Monday, August 4, 2008

Current developments in our own nation (USA) are threatening the power of American consuls

In one of his earliest comedies, Woody Allen had a stereotypical pompous U.S. ambassador bellow to an equally stereotypical group of thuggish Eastern European cops that no American could be dragged off and shot without his personal approval.

The ambassador's shout was an understandable, if tortured, explication of something we all know and value: Our diplomatic and consular officials overseas have a primordial responsibility to protect the rights and interests of our citizens traveling and working abroad. The right of people traveling abroad to have immediate assistance from their consulates is so basic that it is enshrined in the Vienna Convention on Consular Relations, a global treaty endorsed by the United States and about 170 other nations.

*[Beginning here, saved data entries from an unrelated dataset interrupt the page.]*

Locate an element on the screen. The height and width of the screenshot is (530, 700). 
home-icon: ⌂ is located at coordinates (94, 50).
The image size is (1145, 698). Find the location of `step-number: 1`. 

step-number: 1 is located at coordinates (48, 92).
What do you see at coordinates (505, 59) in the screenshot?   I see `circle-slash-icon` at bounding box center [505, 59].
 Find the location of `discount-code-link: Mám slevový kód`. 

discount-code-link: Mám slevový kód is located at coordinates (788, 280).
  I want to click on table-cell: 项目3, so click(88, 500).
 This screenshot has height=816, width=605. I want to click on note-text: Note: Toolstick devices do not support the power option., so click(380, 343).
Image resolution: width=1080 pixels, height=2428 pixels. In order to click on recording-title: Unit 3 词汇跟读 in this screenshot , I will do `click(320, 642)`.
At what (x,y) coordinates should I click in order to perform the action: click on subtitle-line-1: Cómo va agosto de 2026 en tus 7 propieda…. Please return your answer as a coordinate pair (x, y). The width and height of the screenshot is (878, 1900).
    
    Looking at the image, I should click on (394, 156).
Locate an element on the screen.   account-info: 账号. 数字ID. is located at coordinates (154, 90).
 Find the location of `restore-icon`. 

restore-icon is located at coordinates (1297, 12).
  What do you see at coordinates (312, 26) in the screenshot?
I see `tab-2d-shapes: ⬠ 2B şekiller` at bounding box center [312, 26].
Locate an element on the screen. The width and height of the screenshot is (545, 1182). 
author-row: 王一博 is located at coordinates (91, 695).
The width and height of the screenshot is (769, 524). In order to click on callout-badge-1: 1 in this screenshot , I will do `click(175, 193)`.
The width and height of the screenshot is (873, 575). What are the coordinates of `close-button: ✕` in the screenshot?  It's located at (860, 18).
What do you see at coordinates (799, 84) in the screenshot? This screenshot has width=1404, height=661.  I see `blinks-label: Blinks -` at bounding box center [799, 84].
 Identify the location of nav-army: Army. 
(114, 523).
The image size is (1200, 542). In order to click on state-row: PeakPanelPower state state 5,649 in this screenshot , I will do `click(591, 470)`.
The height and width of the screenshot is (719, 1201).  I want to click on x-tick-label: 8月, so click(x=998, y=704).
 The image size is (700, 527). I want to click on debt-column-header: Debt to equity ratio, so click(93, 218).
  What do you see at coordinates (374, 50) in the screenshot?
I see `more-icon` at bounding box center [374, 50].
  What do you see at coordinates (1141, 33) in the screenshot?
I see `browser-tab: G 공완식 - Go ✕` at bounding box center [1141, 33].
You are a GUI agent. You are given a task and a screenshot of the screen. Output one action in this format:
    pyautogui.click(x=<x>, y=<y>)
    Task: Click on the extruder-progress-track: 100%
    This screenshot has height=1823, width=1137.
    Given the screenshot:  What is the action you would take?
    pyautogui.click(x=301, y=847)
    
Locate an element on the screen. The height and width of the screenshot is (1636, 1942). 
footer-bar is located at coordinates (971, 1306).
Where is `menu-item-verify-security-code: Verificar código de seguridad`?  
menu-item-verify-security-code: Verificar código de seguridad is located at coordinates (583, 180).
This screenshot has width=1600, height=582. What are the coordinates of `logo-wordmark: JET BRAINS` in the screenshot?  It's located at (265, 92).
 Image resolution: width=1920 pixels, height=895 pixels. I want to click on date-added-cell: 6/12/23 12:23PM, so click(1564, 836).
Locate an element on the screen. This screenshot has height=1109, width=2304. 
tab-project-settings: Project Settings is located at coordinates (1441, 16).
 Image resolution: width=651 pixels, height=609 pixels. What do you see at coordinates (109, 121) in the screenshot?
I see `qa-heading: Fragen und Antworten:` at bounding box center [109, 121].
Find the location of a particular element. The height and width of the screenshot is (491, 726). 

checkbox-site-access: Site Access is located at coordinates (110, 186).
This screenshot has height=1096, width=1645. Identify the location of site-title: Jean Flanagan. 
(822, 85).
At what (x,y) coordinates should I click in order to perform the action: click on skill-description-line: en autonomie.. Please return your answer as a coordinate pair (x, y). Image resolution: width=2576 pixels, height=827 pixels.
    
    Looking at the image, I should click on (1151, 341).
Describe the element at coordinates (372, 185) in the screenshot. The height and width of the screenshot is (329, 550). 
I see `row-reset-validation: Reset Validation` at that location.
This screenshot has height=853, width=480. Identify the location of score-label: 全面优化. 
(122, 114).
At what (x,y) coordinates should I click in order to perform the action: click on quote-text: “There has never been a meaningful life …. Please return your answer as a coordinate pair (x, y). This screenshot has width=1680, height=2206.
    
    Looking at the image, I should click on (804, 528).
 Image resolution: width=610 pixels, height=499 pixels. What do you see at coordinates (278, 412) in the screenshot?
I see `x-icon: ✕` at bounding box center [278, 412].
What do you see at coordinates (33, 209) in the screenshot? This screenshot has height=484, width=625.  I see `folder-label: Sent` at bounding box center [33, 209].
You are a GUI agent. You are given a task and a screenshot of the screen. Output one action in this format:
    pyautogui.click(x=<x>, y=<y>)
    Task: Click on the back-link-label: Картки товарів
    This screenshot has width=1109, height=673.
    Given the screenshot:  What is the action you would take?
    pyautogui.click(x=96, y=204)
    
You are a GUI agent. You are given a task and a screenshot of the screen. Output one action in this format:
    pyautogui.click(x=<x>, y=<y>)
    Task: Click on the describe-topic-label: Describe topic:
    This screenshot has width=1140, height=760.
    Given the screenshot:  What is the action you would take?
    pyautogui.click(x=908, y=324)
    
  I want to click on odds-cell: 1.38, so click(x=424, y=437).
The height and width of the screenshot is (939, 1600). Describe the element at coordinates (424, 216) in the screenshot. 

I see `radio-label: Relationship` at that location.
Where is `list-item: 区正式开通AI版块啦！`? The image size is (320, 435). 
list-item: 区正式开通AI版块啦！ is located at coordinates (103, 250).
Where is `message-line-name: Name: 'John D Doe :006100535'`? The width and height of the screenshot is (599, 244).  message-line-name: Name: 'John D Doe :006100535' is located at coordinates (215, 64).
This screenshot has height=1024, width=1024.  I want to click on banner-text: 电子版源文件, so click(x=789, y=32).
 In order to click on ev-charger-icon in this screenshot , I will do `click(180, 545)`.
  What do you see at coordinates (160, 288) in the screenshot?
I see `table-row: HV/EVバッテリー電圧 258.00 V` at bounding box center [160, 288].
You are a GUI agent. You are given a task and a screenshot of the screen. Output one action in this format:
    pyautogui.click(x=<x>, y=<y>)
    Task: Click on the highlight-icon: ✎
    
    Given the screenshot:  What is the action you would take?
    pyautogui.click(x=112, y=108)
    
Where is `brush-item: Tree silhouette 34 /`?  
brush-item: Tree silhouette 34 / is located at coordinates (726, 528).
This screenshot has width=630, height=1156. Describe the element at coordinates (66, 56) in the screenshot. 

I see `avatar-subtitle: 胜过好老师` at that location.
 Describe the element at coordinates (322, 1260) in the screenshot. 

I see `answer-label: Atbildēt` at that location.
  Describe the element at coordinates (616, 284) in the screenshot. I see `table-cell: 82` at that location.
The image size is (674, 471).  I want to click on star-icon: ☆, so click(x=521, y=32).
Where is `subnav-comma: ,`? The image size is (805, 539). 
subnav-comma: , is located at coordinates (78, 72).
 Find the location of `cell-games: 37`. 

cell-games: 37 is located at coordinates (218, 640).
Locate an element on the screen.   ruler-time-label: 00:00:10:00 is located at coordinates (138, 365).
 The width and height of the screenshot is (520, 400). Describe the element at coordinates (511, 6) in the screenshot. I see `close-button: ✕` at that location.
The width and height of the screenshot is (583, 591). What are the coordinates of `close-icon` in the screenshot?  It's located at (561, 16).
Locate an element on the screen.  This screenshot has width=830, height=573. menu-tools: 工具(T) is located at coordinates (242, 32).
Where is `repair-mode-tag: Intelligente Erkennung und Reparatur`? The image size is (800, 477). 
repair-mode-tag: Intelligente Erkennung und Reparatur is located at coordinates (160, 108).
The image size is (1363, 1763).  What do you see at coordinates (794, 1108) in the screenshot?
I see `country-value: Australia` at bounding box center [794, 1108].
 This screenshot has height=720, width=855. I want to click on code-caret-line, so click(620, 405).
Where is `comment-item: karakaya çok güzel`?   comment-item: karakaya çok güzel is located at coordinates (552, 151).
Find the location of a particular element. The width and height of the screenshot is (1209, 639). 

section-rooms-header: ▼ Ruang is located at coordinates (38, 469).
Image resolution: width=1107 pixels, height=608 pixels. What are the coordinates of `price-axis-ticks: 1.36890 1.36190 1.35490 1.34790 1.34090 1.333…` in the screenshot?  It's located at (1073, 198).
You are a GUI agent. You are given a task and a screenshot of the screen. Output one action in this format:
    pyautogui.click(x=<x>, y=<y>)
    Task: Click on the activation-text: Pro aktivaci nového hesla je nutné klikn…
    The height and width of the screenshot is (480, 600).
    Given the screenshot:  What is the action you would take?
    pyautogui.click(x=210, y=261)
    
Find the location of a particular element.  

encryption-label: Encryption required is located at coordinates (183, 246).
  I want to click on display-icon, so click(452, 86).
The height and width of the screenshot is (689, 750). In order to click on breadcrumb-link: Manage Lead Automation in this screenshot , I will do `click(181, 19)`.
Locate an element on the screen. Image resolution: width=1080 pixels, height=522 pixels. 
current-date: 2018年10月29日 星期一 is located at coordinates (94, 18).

No citizen is more in need of consular support than one who faces the terrifying ordeal of arrest and imprisonment under a foreign legal system. Immediate access to a consular representative provides trustworthy guidance through the morass of a bewildering judicial process and affords a secure link to home. In some parts of the world, consular assistance is all that stands between foreign prisoners and abuse, torture or even death in custody.

Because thousands of U.S. citizens are jailed abroad every year (sometimes for no good reason), anything that diminishes the power of American consuls to assist them in their time of need is cause for concern. Yet current developments in our own nation are threatening the power of American consuls.